Global lockdowns notwithstanding, circumstances both ordinary and entirely unpredictable stunted those sessions. Alvvays toured more than expected, a surefire interruption for a band that doesn’t write on the road. A watchful thief then broke into singer Molly Rankin’s apartment and swiped a recorder full of demos, one day before a basement flood nearly ruined all the band’s gear. They subsequently lost a rhythm section and, due to border closures, couldn’t rehearse for months with their masterful new one, drummer Sheridan Riley and bassist Abbey Blackwell.
The songs of Blue Rev thrive on immediacy and intricacy, so good on first listen that the subsequent spins where you hear all the details are an inevitability. This perfectly dovetailed sound stems from an unorthodox—and, for Alvvays, wholly surprising—recording process, unlike anything they’ve ever done. Alvvays are fans of fastidious demos, making maps of new tunes so complete they might as well have topographical contour lines.
But in October 2021, when they arrived at a Los Angeles studio with fellow Canadian Shawn Everett, he urged them to forget the careful planning they’d done and just play the stuff, straight to tape. On the second day, they ripped through Blue Rev front-to-back twice, pausing only 15 seconds between songs and only 30 minutes between full album takes. And then, as Everett has done on recent albums by The War on Drugs and Kacey Musgraves, he spent an obsessive amount of time alongside Alvvays filling in the cracks, roughing up the surfaces, and mixing the results.
Every element of Alvvays leveled up in the long interim between albums: Riley is a classic dynamo of a drummer, with the power of a rock deity and the finesse of a jazz pedigree. Their roommate, in-demand bassist Blackwell, finds the center of a song and entrenches it. Keyboardist Kerri MacLellan joined Rankin and guitarist Alec O’Hanley to write more this time, reinforcing the band’s collective quest to break patterns heard on their first two albums.
Alvvays’ self-titled debut, released when much of the band was still in its early 20s, offered speculation about a distant future—marriage, professionalism, interplanetary citizenship. Antisocialites wrestled with the woes of the now, especially the anxieties of inching toward adulthood. Named for the sugary alcoholic beverage Rankin and MacLellan used to drink as teens on rural Cape Breton, Blue Rev looks both back at that country past and forward at an uncertain world, reckoning with what we lose whenever we make a choice about what we want to become.

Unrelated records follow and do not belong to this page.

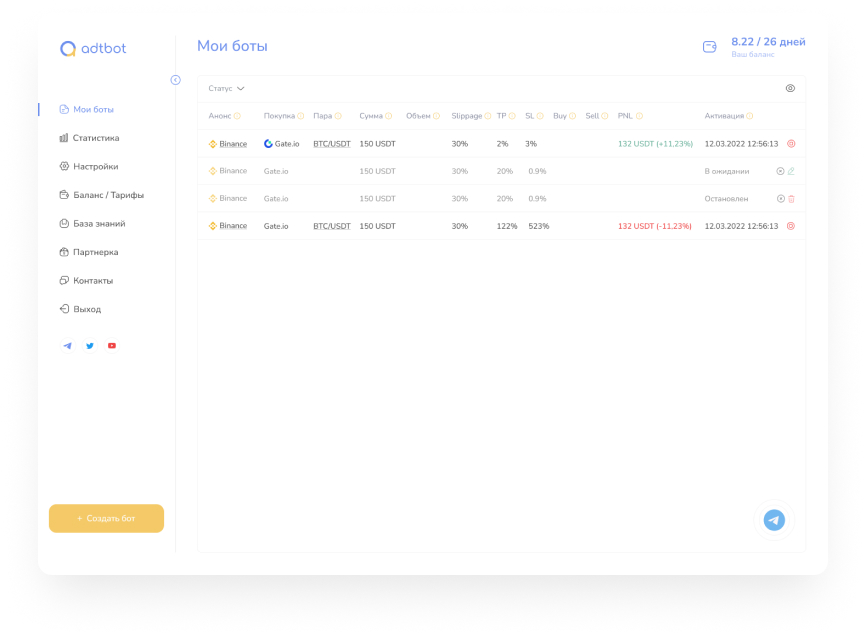Stop the bot with +11,23% PNL
This screenshot has height=638, width=866.
coord(791,144)
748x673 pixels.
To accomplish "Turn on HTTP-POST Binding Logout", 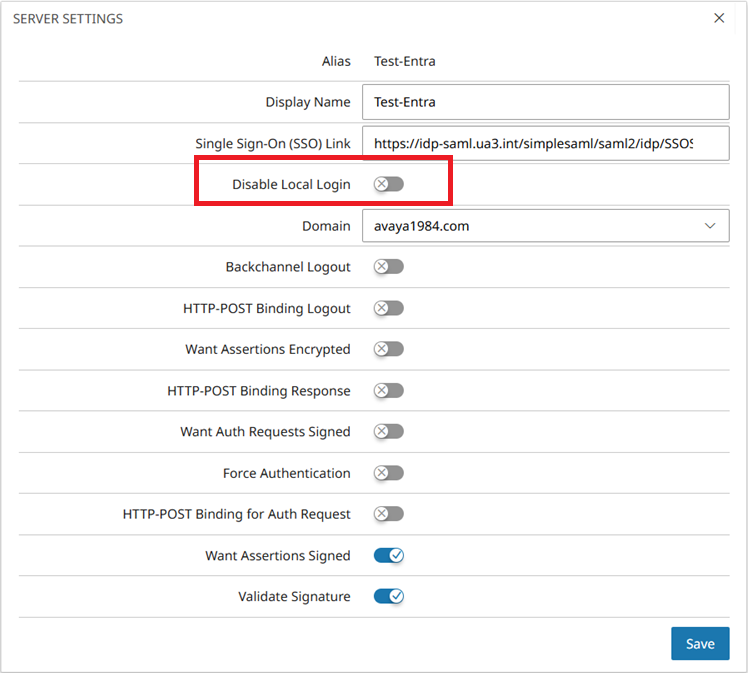I will click(388, 308).
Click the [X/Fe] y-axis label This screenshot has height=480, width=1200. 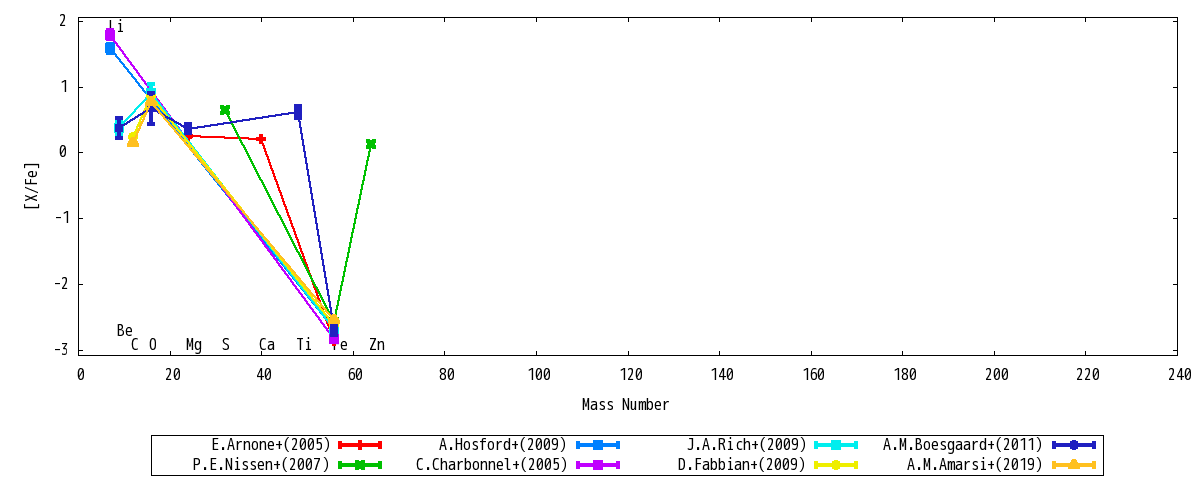click(x=32, y=185)
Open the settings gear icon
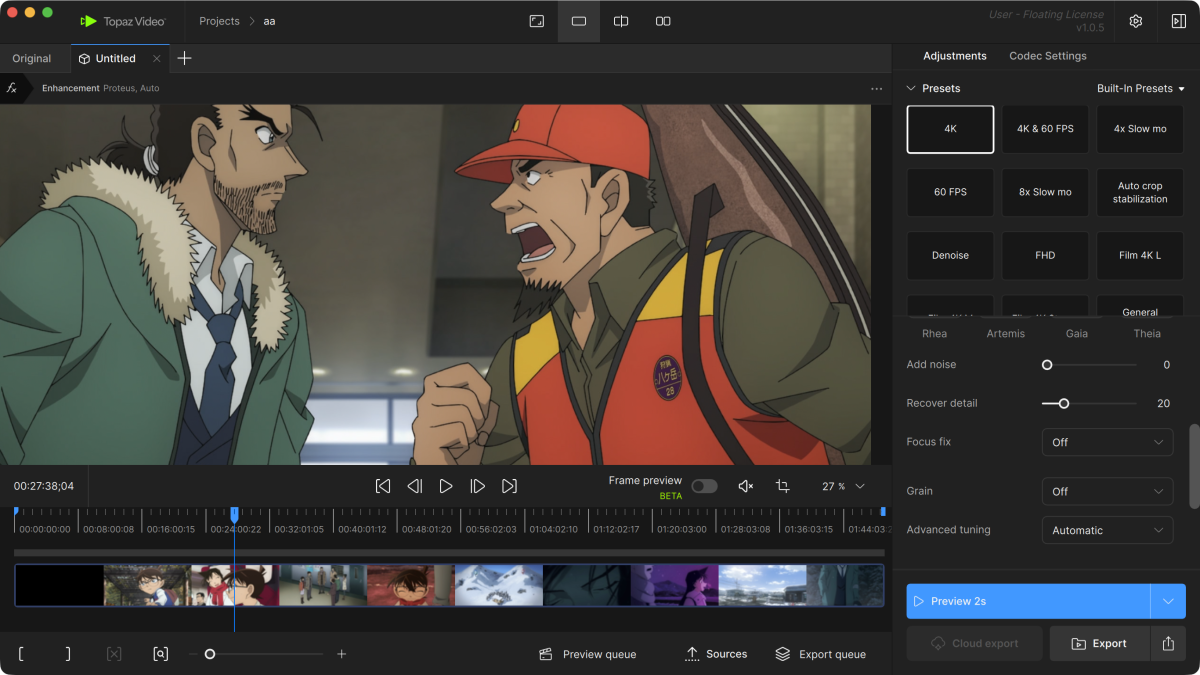Screen dimensions: 1200x675 point(1136,21)
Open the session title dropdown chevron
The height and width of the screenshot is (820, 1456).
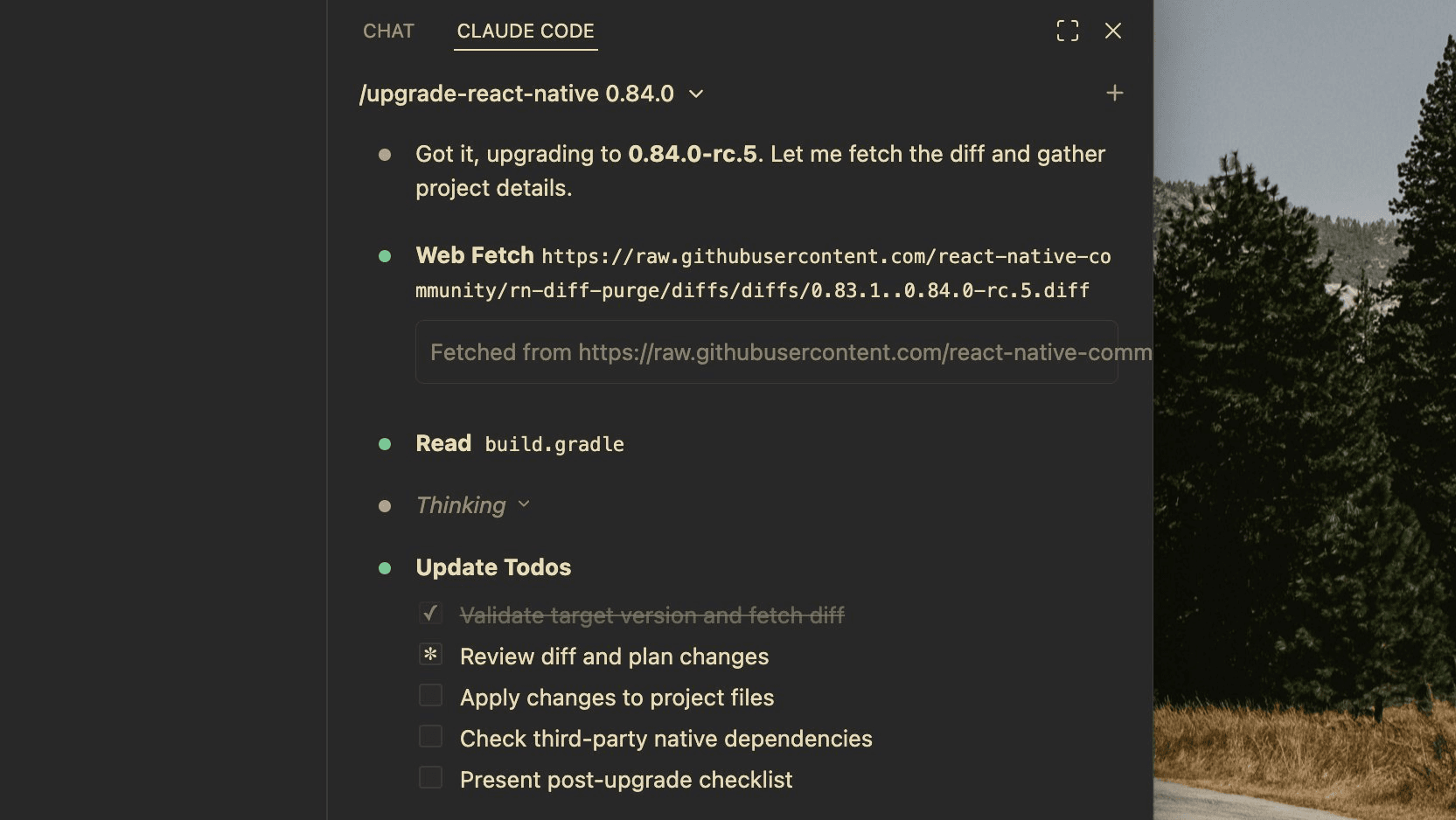pyautogui.click(x=696, y=94)
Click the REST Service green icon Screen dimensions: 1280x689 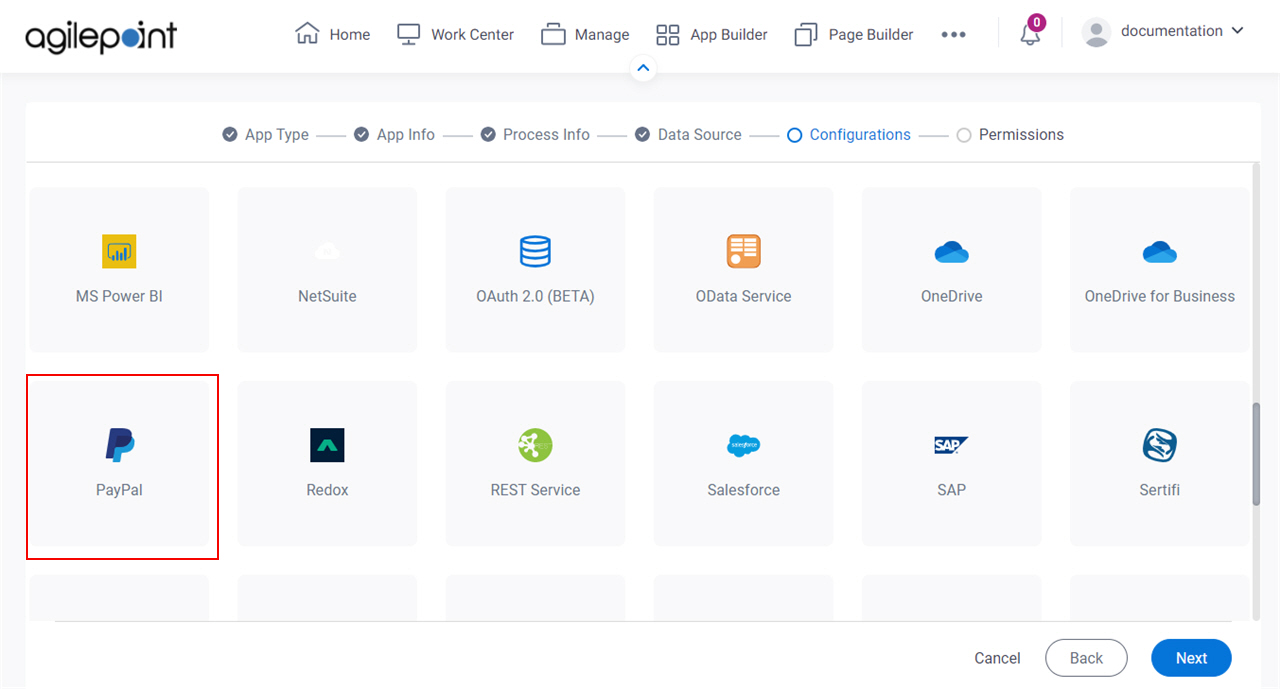click(535, 445)
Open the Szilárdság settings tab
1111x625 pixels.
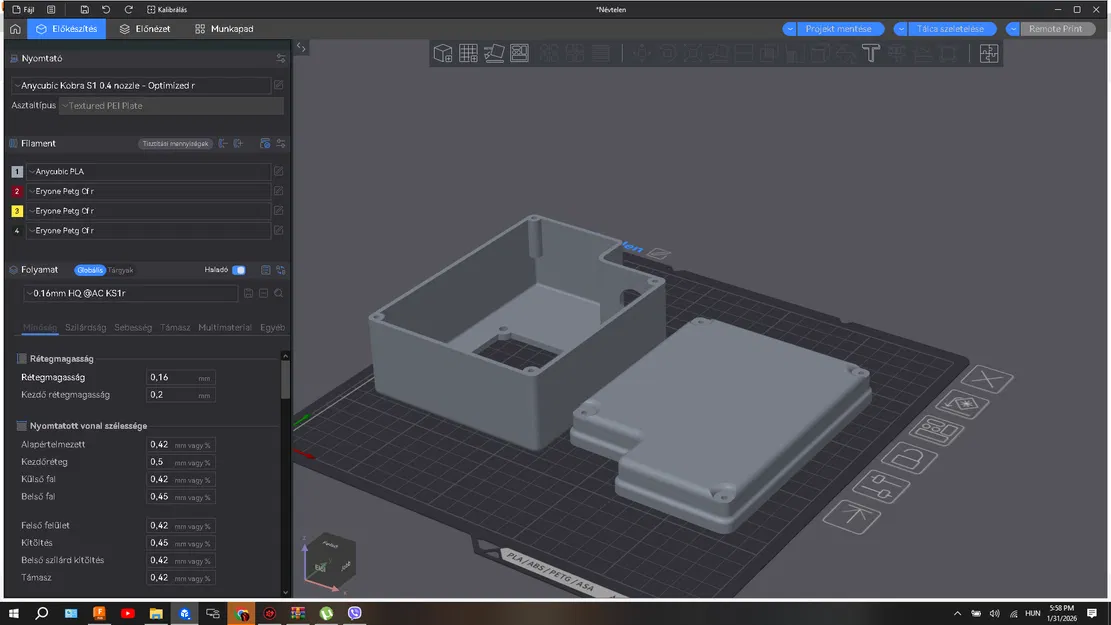(x=86, y=327)
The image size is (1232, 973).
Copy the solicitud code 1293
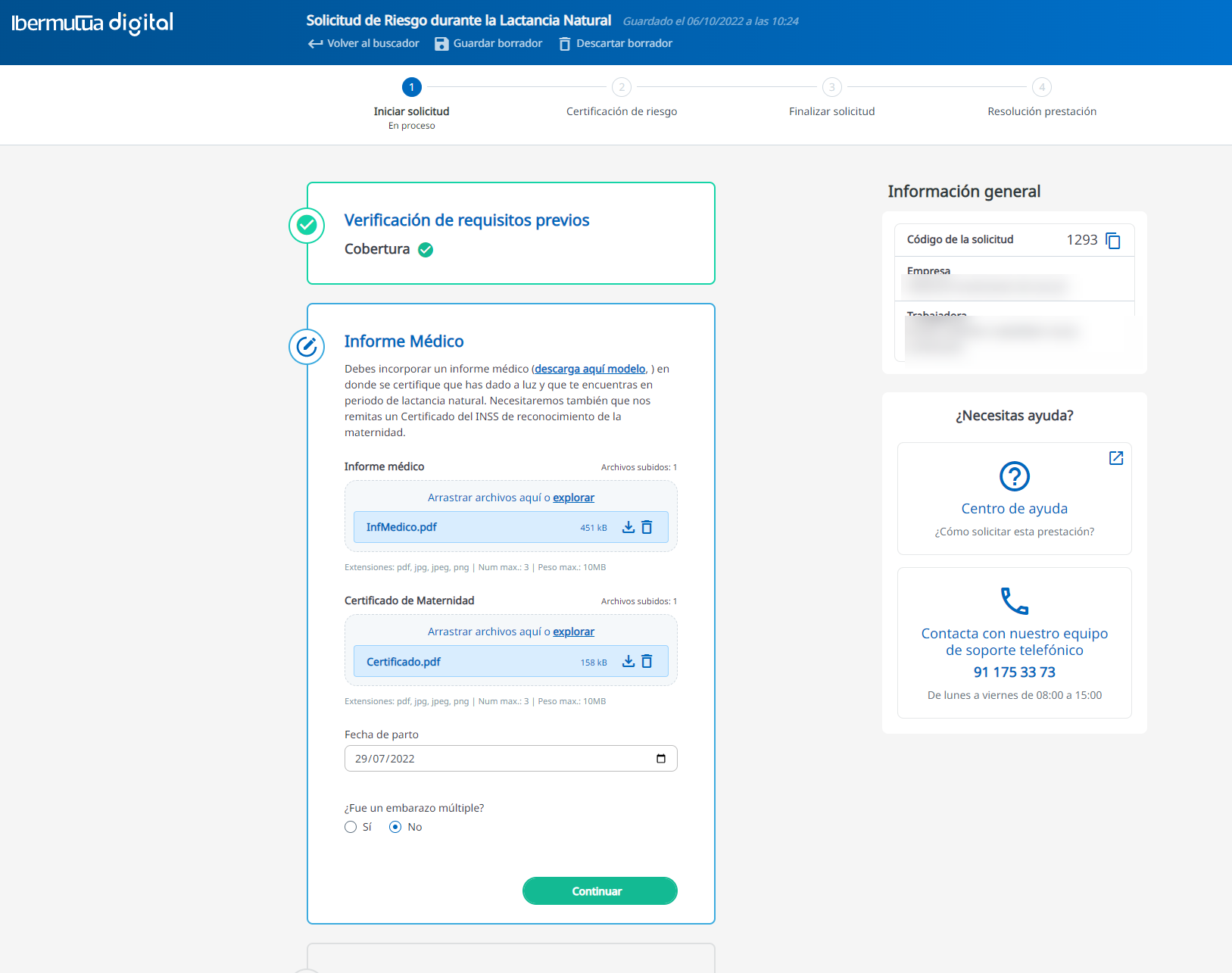pos(1112,240)
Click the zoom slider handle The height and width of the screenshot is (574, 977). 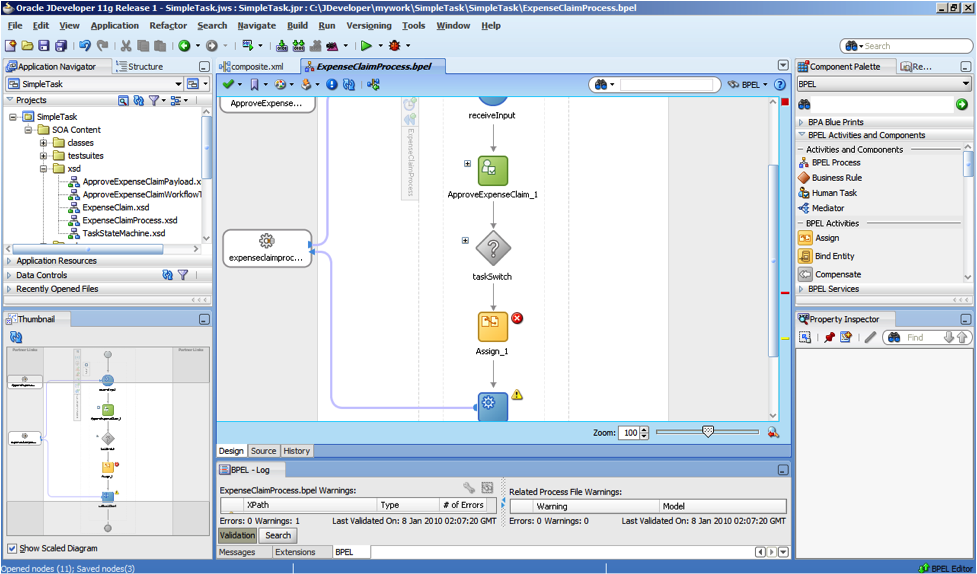tap(708, 432)
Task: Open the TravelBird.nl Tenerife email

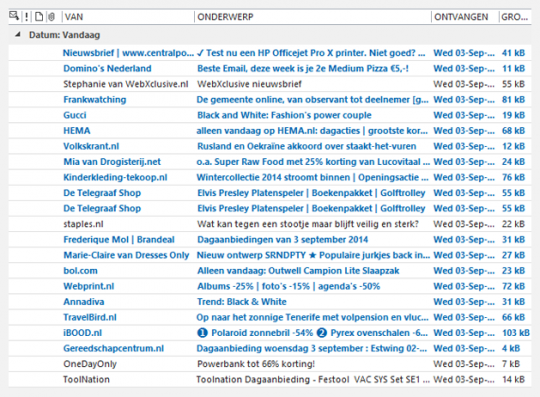Action: tap(270, 317)
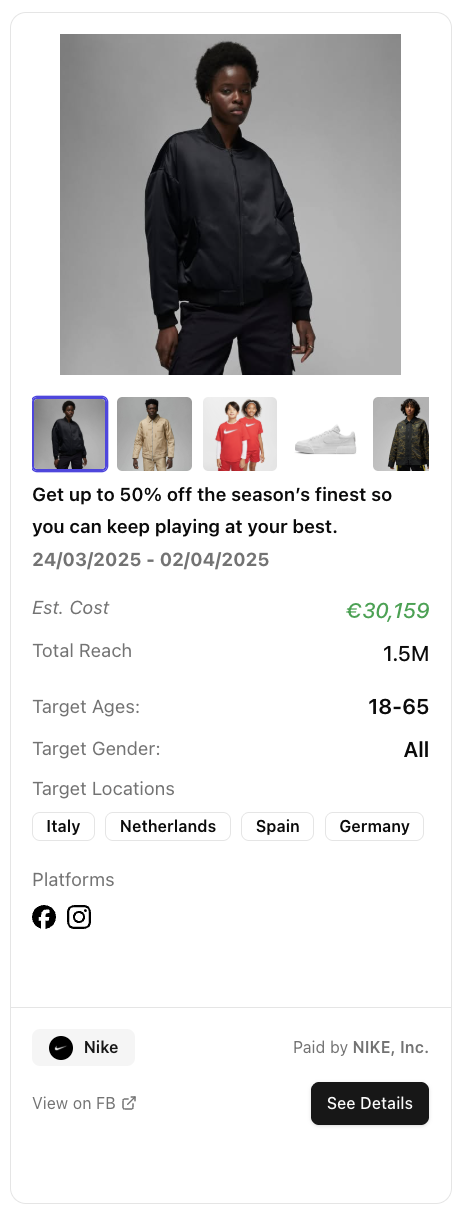Select the white sneaker thumbnail
The image size is (464, 1214).
click(325, 434)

Sure, it arrives a few years later than expected, but the answer for Alvvays is actually simple: They’ve changed gradually, growing on Blue Rev into one of their generation’s most complete and riveting rock bands.
2022 FALL TOUR DATES
October 26 – San Francisco, CA – The Fillmore ^ [SOLD OUT]
October 27 – San Francisco, CA – The Fillmore ^ [SOLD OUT]
October 28 – Pomona, CA – Glass House ^
October 29 – Los Angeles, CA – The Wiltern ^ [SOLD OUT]
October 30 – San Diego, CA – Observatory North Park ^ [SOLD OUT]
November 02 – Austin, TX – Stubb’s Waller Creek Amphitheater ^
November 04 – Houston, TX – White Oak Music Hall – Downstairs ^
November 05 – Dallas, TX – The Studio at The Factory ^
November 07 – Atlanta, GA – Variety Playhouse ^ [SOLD OUT]
November 08 – Nashville, TN – Marathon Music Works ^
November 09 – Asheville, NC – Orange Peel ^
November 11 – Washington, DC – 9:30 Club ^ [SOLD OUT]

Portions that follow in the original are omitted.